« January 2011 | Home | March 2011 »

Issue for February 2011

The iPad Daily

Posted on Thursday, February 24, 2011 at 10:56 AM

How the iPad's daily newspaper is bringing the traditional newspaper into the Digital Age.

By Meredith L. Dias

Earlier this month, Rupert Murdoch's News Corp. launched The Daily, a daily newspaper for the Apple iPad. With this digital daily, News Corp. hopes to marry the traditional concept of the daily newspaper and tablet technology. Forrester Research has forecast that tablets will overtake desktop computing by 2013. News Corp. seems poised to take advantage of that trend.

The Daily is Murdoch's appeal to a new generation of readers. Will it become the gold standard for digital newspaper publishing? Will new readers latch on to Murdoch's vision? And just what subscription model is News Corp. going to use, anyway?

An App-based Subscription

Thanks to Verizon sponsorship, The Daily will be available to iPad users for a free two-week trial. Satisfied readers can subscribe for 99 cents per week or $39.95 per year through the iTunes App Store. There is a new issue each day, with periodic updates throughout the day for breaking news content.

There are, of course, limitations. Currently, the publication is iPad-only; not even iPhone users can access it. What this means for the ultimate success of The Daily, which just debuted on February 2, remains to be seen. While the iPad is certainly popular, it stands to reason that News Corp. would get more mileage (not to mention profit) out of the daily, which will cost an estimated $56 million to run in its first year, if it were at least available to the millions of iPhone users in the United States.

Publication Features

So what does a subscription to The Daily get you? "A newspaper that's both old-fashioned and cutting edge," says Peter Kafka of MediaMemo.com. Journalistic content is beefed up with photographs, 360-degree panoramic images, streaming HD video, and links. Users can share some content with their social networks, but other content remains behind a paywall.

Interactivity plays a role in The Daily's identity, too. Users can share certain articles with their social networks, and there are both text and audio comment options for readers to sound off about stories. They can also customize their reading experience with features like local weather data.

□ □ □ □ □

Stated task 1 | Reproduce the records verbatim, from the line containing "You are a computer-use" through the end of the records.

□ □ □ □ □

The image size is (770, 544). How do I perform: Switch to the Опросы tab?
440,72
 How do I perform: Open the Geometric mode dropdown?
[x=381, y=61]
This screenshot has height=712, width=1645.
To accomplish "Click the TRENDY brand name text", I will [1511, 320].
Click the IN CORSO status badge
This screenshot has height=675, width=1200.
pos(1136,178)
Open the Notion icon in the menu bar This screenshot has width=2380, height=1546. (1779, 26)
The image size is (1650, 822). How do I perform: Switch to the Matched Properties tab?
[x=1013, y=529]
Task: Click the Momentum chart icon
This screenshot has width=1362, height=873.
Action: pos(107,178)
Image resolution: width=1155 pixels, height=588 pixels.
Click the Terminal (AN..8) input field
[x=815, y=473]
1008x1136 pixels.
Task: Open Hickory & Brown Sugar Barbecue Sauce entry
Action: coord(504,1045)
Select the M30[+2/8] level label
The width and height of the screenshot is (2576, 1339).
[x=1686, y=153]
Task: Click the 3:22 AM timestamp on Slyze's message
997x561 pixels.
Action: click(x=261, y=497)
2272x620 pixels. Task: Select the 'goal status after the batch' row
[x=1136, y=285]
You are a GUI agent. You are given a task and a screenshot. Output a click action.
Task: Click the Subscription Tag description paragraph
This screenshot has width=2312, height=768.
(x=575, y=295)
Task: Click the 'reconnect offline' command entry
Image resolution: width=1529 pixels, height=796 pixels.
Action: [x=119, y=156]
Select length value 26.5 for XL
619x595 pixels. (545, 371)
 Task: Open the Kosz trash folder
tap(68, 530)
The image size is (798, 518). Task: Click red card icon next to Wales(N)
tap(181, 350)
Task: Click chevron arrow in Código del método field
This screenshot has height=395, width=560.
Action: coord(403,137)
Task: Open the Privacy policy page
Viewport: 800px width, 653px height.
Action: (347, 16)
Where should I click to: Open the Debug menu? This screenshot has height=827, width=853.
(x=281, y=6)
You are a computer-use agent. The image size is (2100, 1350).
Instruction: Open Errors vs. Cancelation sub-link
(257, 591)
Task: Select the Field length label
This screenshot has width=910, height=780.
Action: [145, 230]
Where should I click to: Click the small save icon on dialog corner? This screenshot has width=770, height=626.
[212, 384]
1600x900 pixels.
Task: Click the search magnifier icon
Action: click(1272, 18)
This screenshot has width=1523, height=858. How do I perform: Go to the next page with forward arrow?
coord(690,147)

□ □ □ □ □

Stated task 2 | Go on with the article about News Corp.'s iPad newspaper The Daily, starting after its last sentence.

Written answer 1 |
You are a computer-use agent. The image size is (2100, 1350).
Instruction: Open Errors vs. Cancelation sub-link
(257, 591)
Task: Select the Field length label
This screenshot has width=910, height=780.
Action: [145, 230]
Where should I click to: Click the small save icon on dialog corner? This screenshot has width=770, height=626.
[212, 384]
1600x900 pixels.
Task: Click the search magnifier icon
Action: click(1272, 18)
This screenshot has width=1523, height=858. How do I perform: Go to the next page with forward arrow?
coord(690,147)

Written answer 2 |
Some early adopters of the app describe their Daily experience as "more like reading a news magazine than a traditional newspaper." Others have dismissed the newspaper as tabloidesque. Still others have lauded Murdoch's incorporation of snazzy multimedia extras into news copy.


News Corp. hopes that, eventually, subscriptions and advertising will each account for half the publication's revenues. For the time being, the newspaper will rely primarily upon its subscribers to pay the bills. However, in a recent article on RedHerring.com, newspaper analyst Ken Doctor predicts that less than one percent of iPad users will buy subscriptions to The Daily, which would necessitate a less balanced, advertising-heavy revenue model.

For the time being, the newspaper remains in a foundational phase, developing relationships and name recognition with advertisers and readers alike. CNBC reports that HBO, Land Rover, Macy's, Paramount Pictures, Pepsi, Verizon, and Virgin Atlantic are among the first advertisers.

Can The Daily Go the Distance?

The Daily has one advantage over its competitors: It is brand new and, therefore, free to explore its own potential without the burden of heavy reader expectations. Unlike the New York Times or Time, this is a new brand. It has no print or digital predecessor and, therefore, can evolve with a freedom impossible for an established publishing brand. However, with its powerful Murdoch backing, The Daily has enough resources and name recognition to become a powerful contender if it employs sound strategic planning.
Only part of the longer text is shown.